“Author Colin Wee drops Master Will Just at American Karate and Taekwondo Organization’s Annual Seminar Event 2023. In the background is GM Mike Swope (RIP) General Secretary of World Chun Kuhn Taekwondo Federation and Publisher of Breaking Through: The Secrets of Bassai Dai Kata.”

Emptying Your Cup Doesn’t Mean Losing Your Style by Colin Wee

Master Will Just is a fit, talented, and committed Taekwondo practitioner.
Knowing Will online for several years, I invited him in 2023 to meet for the first time at a seminar I was leading in Dallas. Without thinking too hard about it, I also invited him to help as my demonstration partner.
The seminar was focused on traditional applications and close quarter tactics. I didn’t know at the time, but I was soon to discover Will outweighed me by more than 50lbs.

Memories from the seminar in Dallas 2023. Left to right is Colin’s teacher GM Michael Proctor, seminar presenter GM Mike Bonstaff, seminar presenter Master Vivica LaMarche, AKATO President and renown author GM Keith Yates, and Master Colin Wee. The group pose for a picture at a diner pre-seminar.

This meant to shift his mass I needed to call on several skills that many hard style martial artists don’t often practice. But manhandle him I did. Over the course of that week, I not only threw him to the ground countless of times, I injected so much power into that man, his whole body was riddled in bruises by the end of it.
There were several reasons I amped it up. One was that Will had been searching for a wellspring of knowledge, and the information he wanted was proving elusive. Next, but not least, was that.
seminar participants in attendance needed to see how innocuous tactics could be misleading and brutally efficient.
Various International Taekwondo Federation (ITF) Instructors pick me up on this every now and then. In the ITF worldview, a Theory of Power governs “the correct” method of delivering techniques. Dependent on the school, this theory would unfold to its full glory as a ‘Sine Wave’ movement during forms practice. The question posed is given I’m a Taekwondo practitioner, shouldn’t I lead with this Theory of Power too?

“The author gap closes on Will Just, connecting with a sequence of mid blocks at the JDKNY Schenectady Seminar 2024.”

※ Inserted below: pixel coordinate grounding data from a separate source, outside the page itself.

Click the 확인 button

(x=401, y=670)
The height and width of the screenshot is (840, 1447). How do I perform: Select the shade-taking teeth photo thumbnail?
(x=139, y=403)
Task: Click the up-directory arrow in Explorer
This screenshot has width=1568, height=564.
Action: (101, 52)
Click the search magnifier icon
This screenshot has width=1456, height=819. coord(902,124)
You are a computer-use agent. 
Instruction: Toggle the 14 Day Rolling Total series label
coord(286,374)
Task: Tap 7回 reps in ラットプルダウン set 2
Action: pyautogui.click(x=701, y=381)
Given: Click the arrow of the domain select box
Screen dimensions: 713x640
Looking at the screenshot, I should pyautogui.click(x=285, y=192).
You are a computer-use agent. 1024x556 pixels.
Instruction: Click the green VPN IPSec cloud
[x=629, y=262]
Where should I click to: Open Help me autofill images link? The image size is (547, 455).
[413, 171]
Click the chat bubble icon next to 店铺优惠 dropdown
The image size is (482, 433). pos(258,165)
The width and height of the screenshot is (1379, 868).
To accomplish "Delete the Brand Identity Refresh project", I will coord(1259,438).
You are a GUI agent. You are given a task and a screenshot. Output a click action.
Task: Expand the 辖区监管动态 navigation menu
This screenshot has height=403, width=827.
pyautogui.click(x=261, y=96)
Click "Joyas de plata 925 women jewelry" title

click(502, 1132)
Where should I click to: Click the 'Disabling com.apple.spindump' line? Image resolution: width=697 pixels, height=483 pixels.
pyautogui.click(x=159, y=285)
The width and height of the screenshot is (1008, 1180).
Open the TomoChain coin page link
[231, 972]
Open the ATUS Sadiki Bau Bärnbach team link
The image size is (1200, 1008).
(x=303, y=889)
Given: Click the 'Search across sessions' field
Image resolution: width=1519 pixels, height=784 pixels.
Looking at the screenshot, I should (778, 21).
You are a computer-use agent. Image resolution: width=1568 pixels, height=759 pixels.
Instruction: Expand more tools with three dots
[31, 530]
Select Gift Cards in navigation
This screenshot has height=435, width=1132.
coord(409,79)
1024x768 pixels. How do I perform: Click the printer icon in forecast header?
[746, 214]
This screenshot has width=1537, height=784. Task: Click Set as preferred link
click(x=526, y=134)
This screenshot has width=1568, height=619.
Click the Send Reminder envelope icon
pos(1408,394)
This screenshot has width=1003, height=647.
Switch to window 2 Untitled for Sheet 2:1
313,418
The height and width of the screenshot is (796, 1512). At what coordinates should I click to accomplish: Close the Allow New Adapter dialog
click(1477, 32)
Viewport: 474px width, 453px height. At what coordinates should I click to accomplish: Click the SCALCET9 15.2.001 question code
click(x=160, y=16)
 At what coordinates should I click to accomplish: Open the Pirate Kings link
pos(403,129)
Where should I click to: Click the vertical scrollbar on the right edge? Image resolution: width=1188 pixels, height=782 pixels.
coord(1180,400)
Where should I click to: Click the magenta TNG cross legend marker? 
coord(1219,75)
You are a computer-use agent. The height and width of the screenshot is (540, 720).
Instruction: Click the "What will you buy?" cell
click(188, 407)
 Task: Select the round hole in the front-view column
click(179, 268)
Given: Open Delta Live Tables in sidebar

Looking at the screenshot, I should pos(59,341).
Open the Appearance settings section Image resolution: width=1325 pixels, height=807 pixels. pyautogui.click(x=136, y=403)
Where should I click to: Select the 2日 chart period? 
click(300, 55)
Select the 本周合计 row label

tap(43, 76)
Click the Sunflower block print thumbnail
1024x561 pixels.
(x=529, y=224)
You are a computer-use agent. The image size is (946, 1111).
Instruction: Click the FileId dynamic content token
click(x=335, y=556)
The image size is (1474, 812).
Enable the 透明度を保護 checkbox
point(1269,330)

I don’t disagree with the Theory, and I don’t dispute ITF Taekwondo’s ‘Sine Wave.’ After all, it is a natural motion, and I use similar myself. However, even with my advocating on their behalf, most ‘Sine Wavers’ would dismiss my broader ideas as heretical, signaling an end to rational discussion.
If you haven’t already guessed, I’m not an ITF practitioner. I practice Taekwondo from a Chung Do Kwan lineage. Brought to the USA in 1956 by GM Jhoon Rhee (the “father of Taekwondo in America”) our lineage pre-dates ITF by well over a decade. My organization adopted the name ‘Taekwondo’ and its early hyungs in the 1960s, but remained uninvolved with ITF as it evolved and spread across the world.
Americans being Americans, and showing great passion for their newfound discovery, explored combative systems with zeal. Many did this without being fettered by the same historical or geopolitical constraints associated with each style of practice.
When I arrived in the US in the early 1990s, this enthusiasm was very much alive. We socialized often with black belts from different styles, and were encouraged to cross train. In fact, part of our black belt requirements included a specialization module. ‘Specialization’ was to ensure Black Belts train under a different system for long enough to rank, and then to report on this experience.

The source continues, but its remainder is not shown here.